Sous le poids de la guerre, quelles nouvelles habitudes de consommation émergent chez les Libanais?
Un supermarché à Beyrouth ©MOHAMED ABOUELENEN/AFPTV/AFP

La guerre a transformé le mode de vie des Libanais ainsi que leurs habitudes de consommation. Elle a également fait émerger une nouvelle classe sociale: celle des déplacés.

Désormais, certains Libanais achètent leurs fruits et légumes à l’unité, une pratique peu courante dans notre culture, où l’on privilégie traditionnellement l’achat au kilo. Ils ont réduit leurs paniers d’achat en termes de quantité et de variété des produits alimentaires. Des témoignages de mères de famille recueillis par Ici Beyrouth révèlent qu’elles favorisent actuellement l’achat de légumineuses. En effet, celles-ci sont moins chères que la viande, la volaille et leurs dérivés, et procurent une sensation de satiété plus rapide grâce à leur richesse en fibres et en protéines. Autrement dit, les affres de l’exode forcé des habitants de certaines régions sous le feu des bombardements, les pertes d’emploi et l’inflation galopante ont radicalement modifié les formes de dépenses alimentaires des familles libanaises.

Hausse des prix de l’alimentaire

D'après le ministère de l’Économie, les prix des produits alimentaires ont connu une hausse générale d’environ 11% sur un an, entre octobre 2023 et octobre 2024. Certains produits ont enregistré des augmentations plus marquées: la viande et ses dérivés ont grimpé de 14%, tandis que les volailles et leurs produits dérivés ont bondi de près de 20%. Toutefois, cette hausse varie selon les régions, avec des prix particulièrement élevés dans les zones accueillant des déplacés ou dans celles où les résidents appartiennent majoritairement à des catégories socio-économiques moyennes à élevées.

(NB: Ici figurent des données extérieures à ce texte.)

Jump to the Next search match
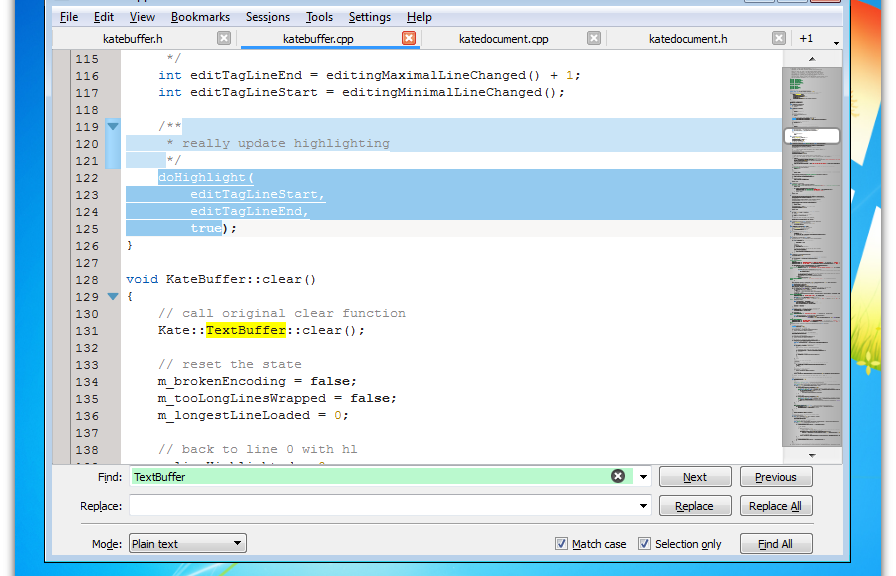This screenshot has height=576, width=896. (695, 477)
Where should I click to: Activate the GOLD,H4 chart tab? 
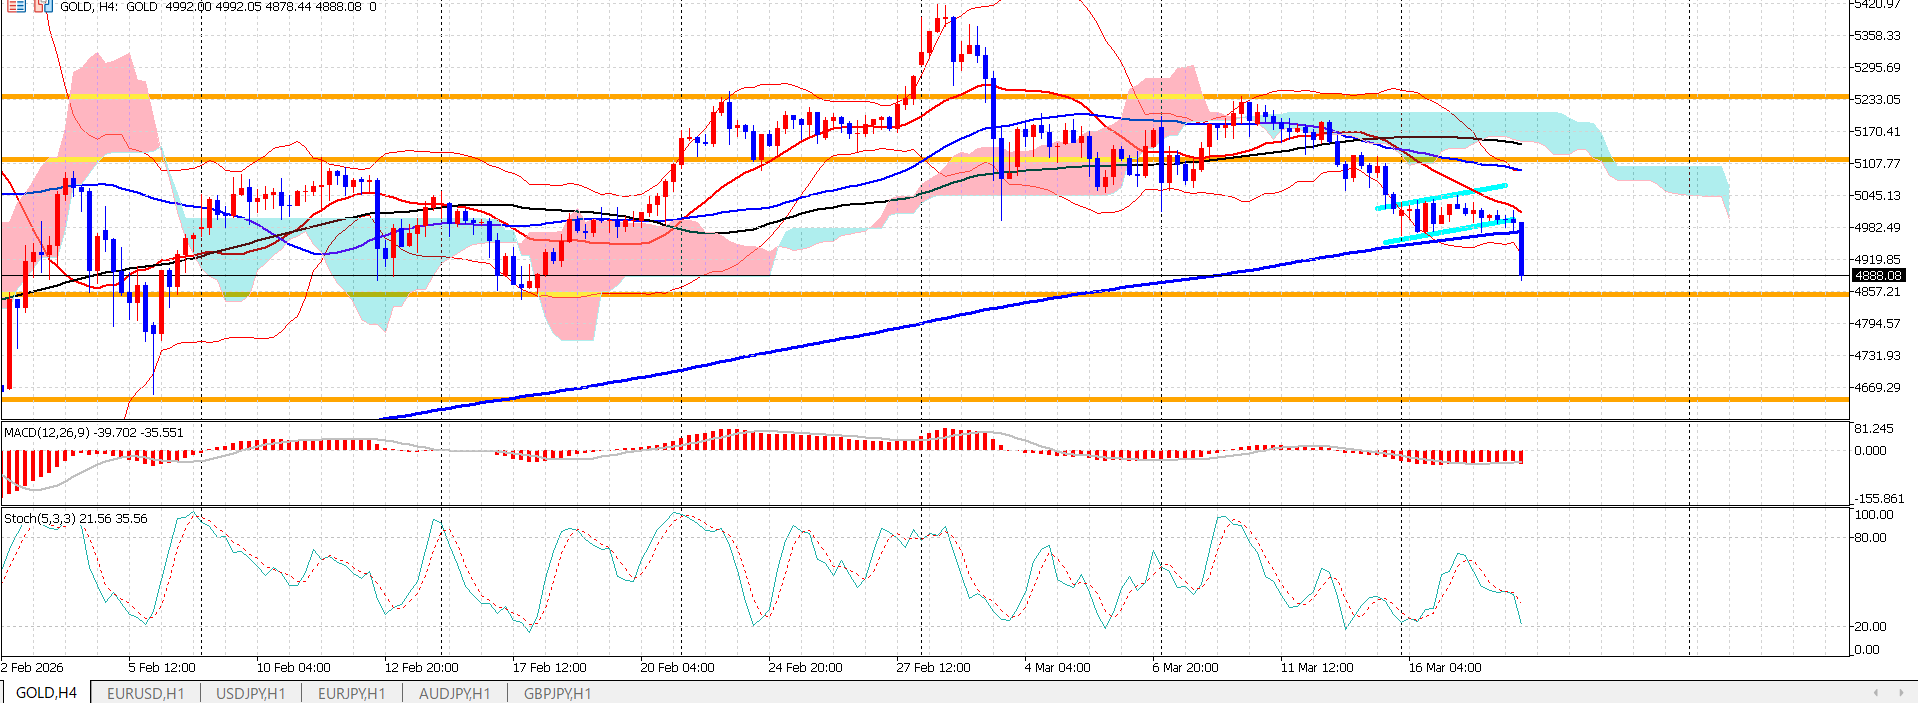[46, 693]
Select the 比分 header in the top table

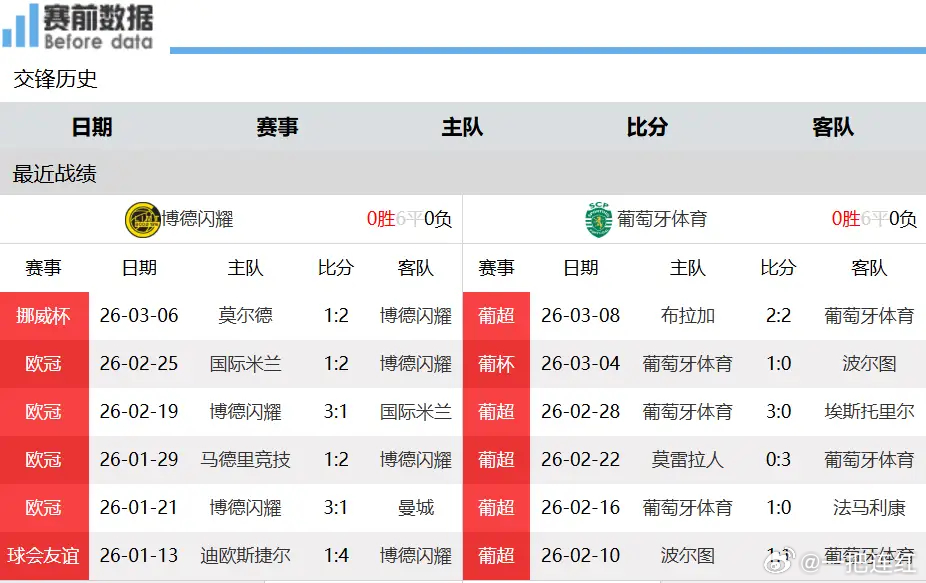647,127
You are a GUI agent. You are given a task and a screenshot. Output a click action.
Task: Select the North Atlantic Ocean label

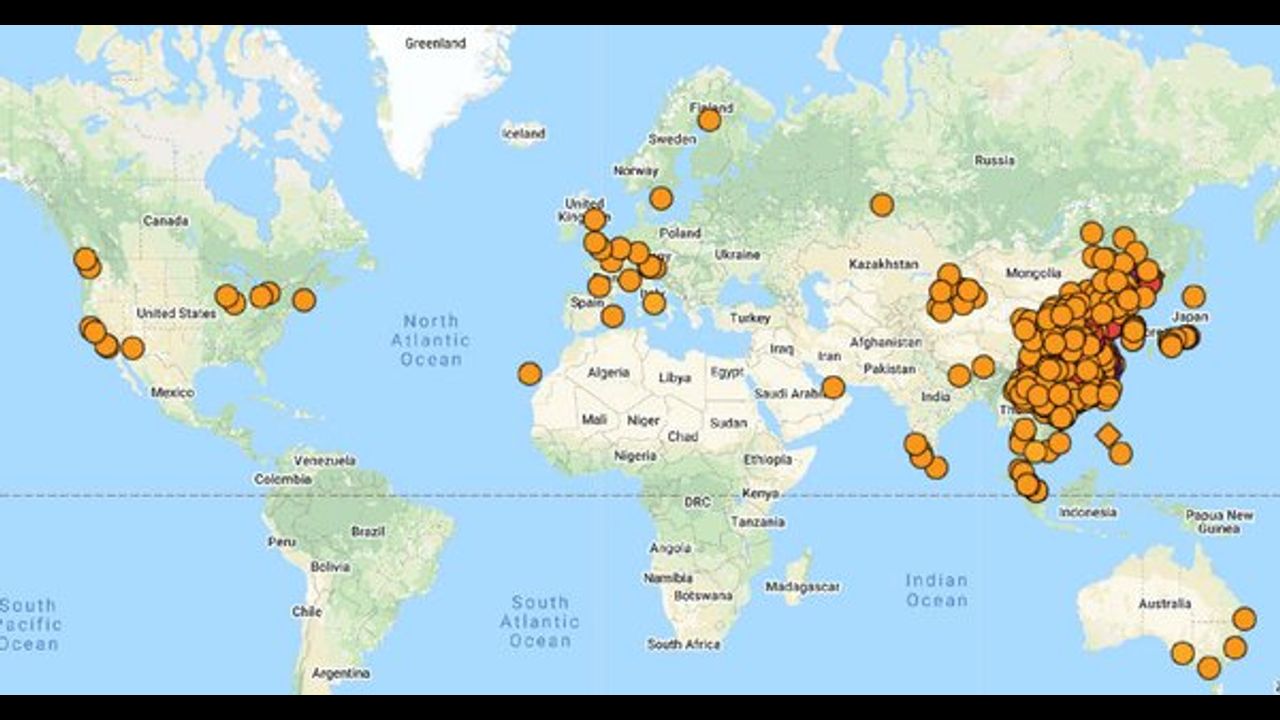431,340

Perspectives de consommation faibles

Dans une note portant sur le secteur de la consommation et de la distribution, l'agence de recherche et d’analyse financière Fitch Solutions anticipe de faibles perspectives à l’horizon 2025. Le conflit entre Israël et le Hezbollah incite les ménages à réévaluer leurs priorités budgétaires. Les dépenses réelles des ménages, exprimées en prix constants de 2010, devraient être de 30% inférieures à celles de 2019, avant les crises économiques et sanitaires. Malgré une prévision de croissance des dépenses réelles de 1,9% en 2025, cette hausse est largement attribuée à des effets de base très faibles. Fitch Solutions a également revu à la baisse ses projections initiales, qui prévoyaient une croissance de 2,8% avant l’aggravation du conflit en septembre 2024. Ces prévisions s’alignent sur les projections de risque pays, qui tablent sur une croissance économique de 4% en 2025, après une contraction sévère de 18% en 2024 due à l'intensification des affrontements.

Pression sur les revenus

Les ménages déplacés verront leurs dépenses de base (nourriture, logement, services) augmenter. Face à une pression accrue sur leurs revenus, ces ménages compenseront en puisant dans leurs épargnes ou en bénéficiant des envois de fonds, ce qui soutiendra partiellement leur consommation.

En revanche, pour les ménages non déplacés, les dépenses non essentielles seront fortement réduites. Ils privilégieront l’achat et le stockage de produits de première nécessité (nourriture, boissons, médicaments), tout en cherchant à renforcer leur épargne en prévision de potentielles crises futures.